Holes in the Armour?
Though they didn't extend this to a browser based attack, the mere suggestion that it might be possible is troubling. We can already unwind ASLR in JavaScript, and now there's a hint that a file system might be abused too. Some out there will now be chipping away at this one too.
I fear that there might one day be an exploit out there that is hard to defeat without chopping off a load of functionality. I don't think that it's likely at the moment, but we're currently heading towards such a thing, not away from it.
I sense that the approach taken so far by the webby world is to consider any conceivable exploit to be fixable with software changes.
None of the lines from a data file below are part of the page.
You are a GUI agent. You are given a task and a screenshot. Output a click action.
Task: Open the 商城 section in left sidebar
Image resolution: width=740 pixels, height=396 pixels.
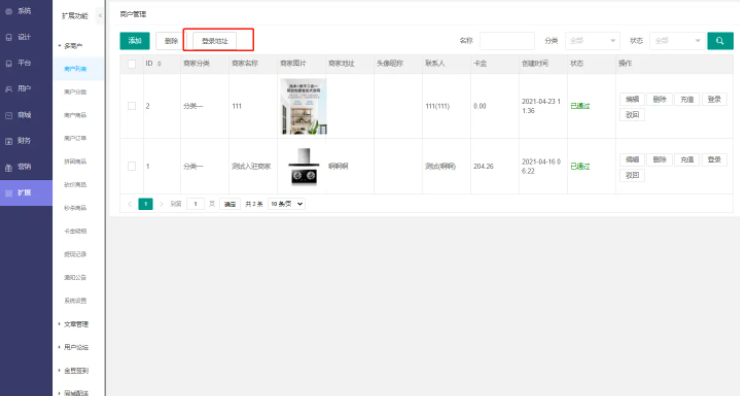19,115
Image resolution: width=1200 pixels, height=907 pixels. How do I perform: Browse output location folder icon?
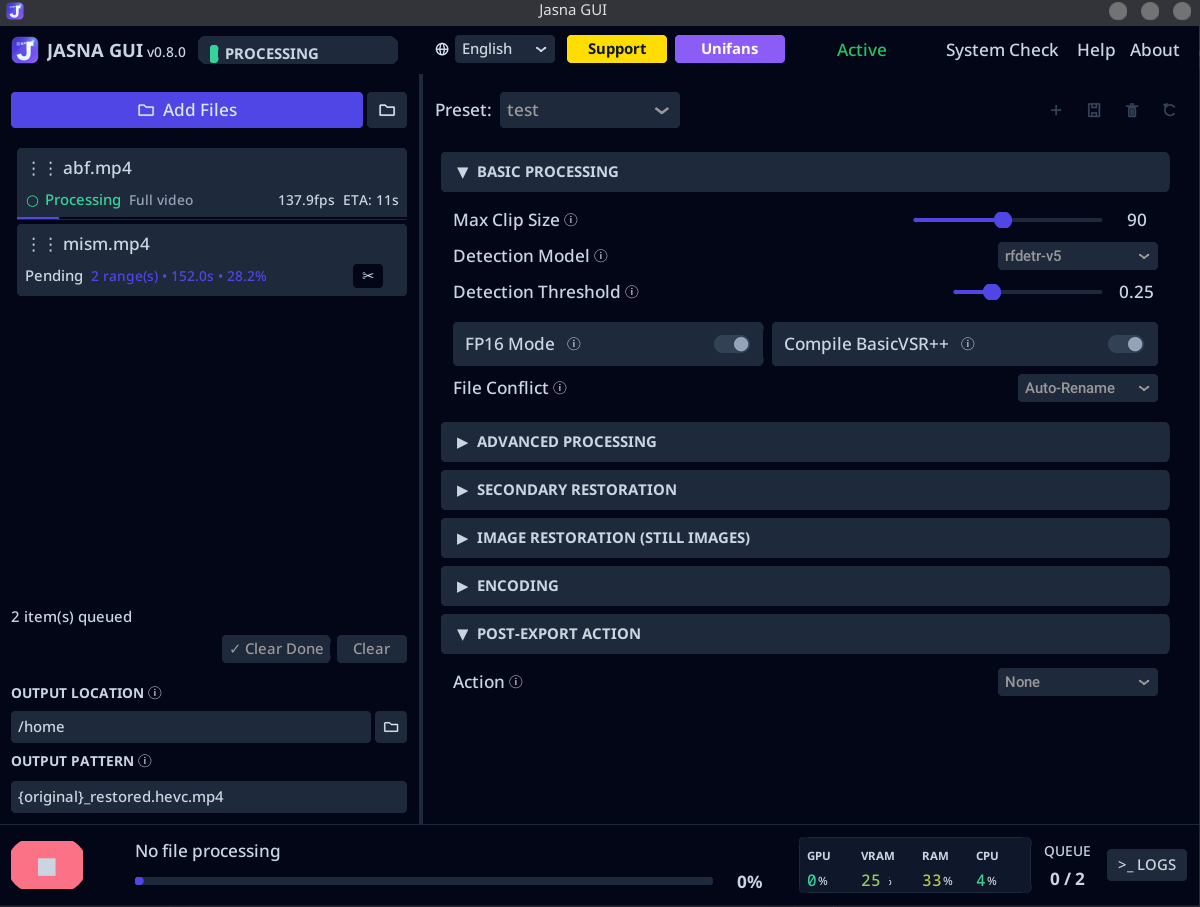point(391,727)
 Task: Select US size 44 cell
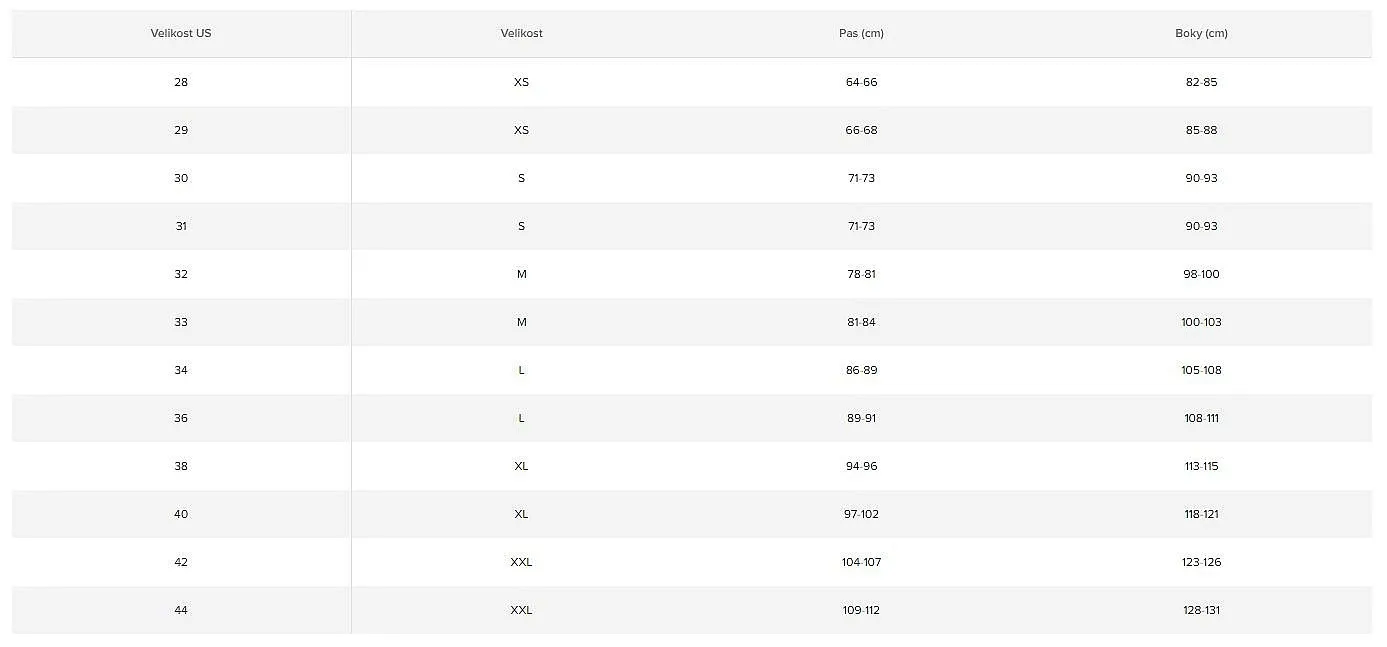click(181, 610)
This might turn out to be incorrect. If that does indeed happen, JavaScript and HTML5 suddenly become very bad ideas - Java and Flash plugins bad. And an awful lot of things break really badly. It's probably time someone started working on a Plan B.
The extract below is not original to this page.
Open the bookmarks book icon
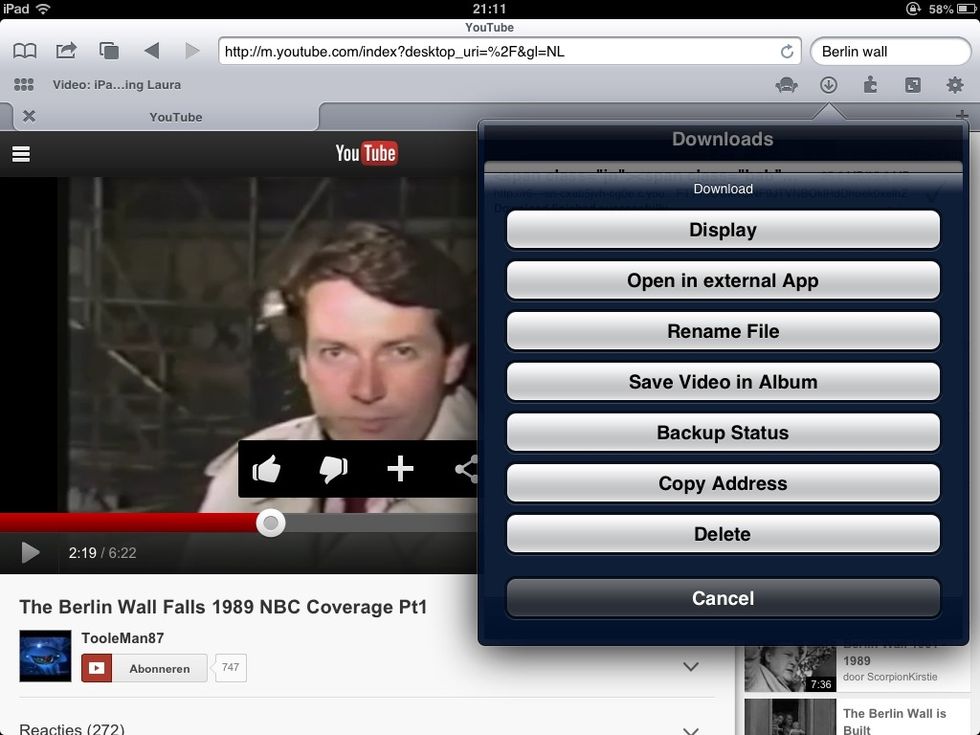Viewport: 980px width, 735px height. tap(24, 51)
If this does go wrong in a big way, the whole philosophy of client side execution of random JavaScript loaded from anywhere on the web would have to be reconsidered. We've had two previous goes at it - Java and Flash - and they didn't work out. Our third go, JavaScript, is clearly our best effort yet. If that does become a liability, we should take that as a hint that client side execution of random code from t'web is fundamentally a bad idea.
That would leave us with server side execution. That would be highly unpalatable. But it might be our only way forward.
Anyone willing to have XServer frames in a browser?